In the last ten years, as investigation of the social and political relationships of literature has become a central project of Renaissance studies, the politics of the Stuart masques have come under increasingly detailed scrutiny.(1) As public events performed by and to the court and utilizing fables that propounded an overtly ideological agenda, the masques have been obvious candidates for today's historicist criticism, and the most effective recent critical discussions have been those that have attended closely to the very local and specific historical embeddedness of their performance. Of course the older historicism acknowledged that masques had their politics, but it was in the main content to see them as effortlessly and unproblematically representing the court to the court, trading in naively flattering images of transcendent virtue and magical sovereign authority. More recent studies have tended to emphasize that masquing involved an interchange between "present occasions" and "more removed mysteries," in which the aesthetic and the political, the transcendent and the circumstantial frequently pulled against one another.(2) In the process it has become clear that though masques may have sought to mystify the operations of kingly power, their actions were always rooted in a specific, contingent politics that their fables implicitly endeavored to negotiate or manage. The translation of present occasions into more removed mysteries may sometimes have been straightforward, but most often it involved complicated trade-offs between what could and could not be said, between what was explicit and what had to be implied, suppressed, or cast according to the exigencies of the moment. Decoding the masques thus involves a reciprocal attention both to the complex rhetorical strategies by which they sought to shape their occasions, and to the economies of the occasions by which they themselves were shaped.

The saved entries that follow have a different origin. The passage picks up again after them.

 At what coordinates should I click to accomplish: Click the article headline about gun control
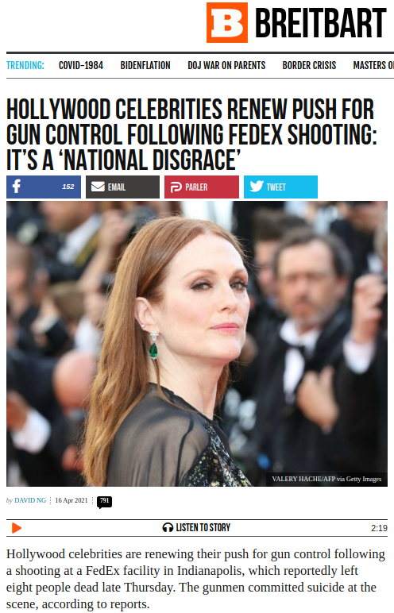click(x=191, y=134)
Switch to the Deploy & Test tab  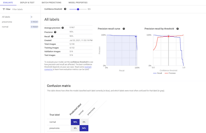point(27,2)

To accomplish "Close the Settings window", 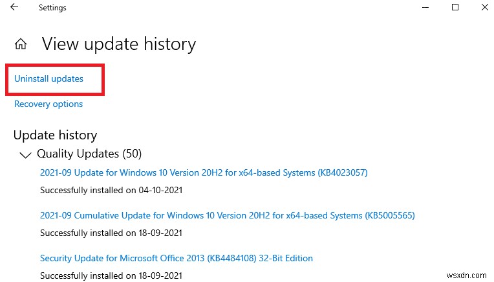I will coord(484,8).
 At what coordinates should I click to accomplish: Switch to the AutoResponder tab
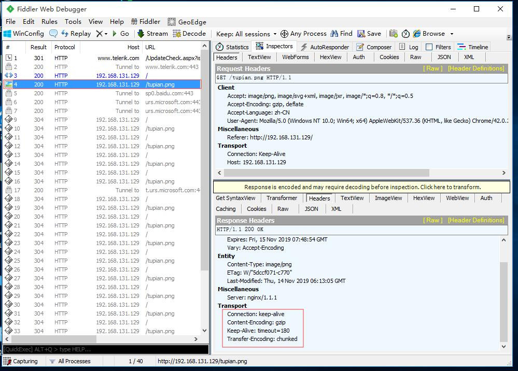pos(325,47)
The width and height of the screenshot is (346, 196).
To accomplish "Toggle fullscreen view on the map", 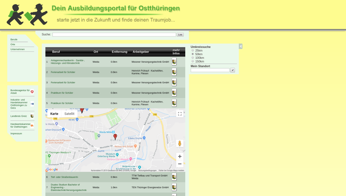I will 180,114.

Considerations such as these press onto Ben Jonson's The Golden Age Restored with a force that has not hitherto been recognized. The Golden Age Restored is in many ways a quintessential Jacobean masque, with its iconography of transcendent kingly power, its opposition of evil antimasquers to godlike masquing heroes, and its emphasis on the political and cultural achievements of the Jacobean dispensation. In its fable, the goddess Pallas announces that Jove has decreed that the Golden Age and Astraea, goddess of justice, are to be restored to earth. But before this epiphany can come about, the occasion is interrupted by the Iron Age and his twelve attendant evils, who declare that they will subvert the perfect rule of Jove. They dance antimasque entries but are put to flight when Pallas reveals the glory of her shield, after which the Golden Age and Astraea descend, followed by four English poets laureate. The poets introduce the masquers, heroes who have been sleeping in Elysium but are now awakened by Pallas. After their entries and revels, the masquers are instructed to remain as "lights about ASTRAEA's throne," while Astraea herself avows that she is now unwilling to return to heaven and leave the Jacobean court.(3)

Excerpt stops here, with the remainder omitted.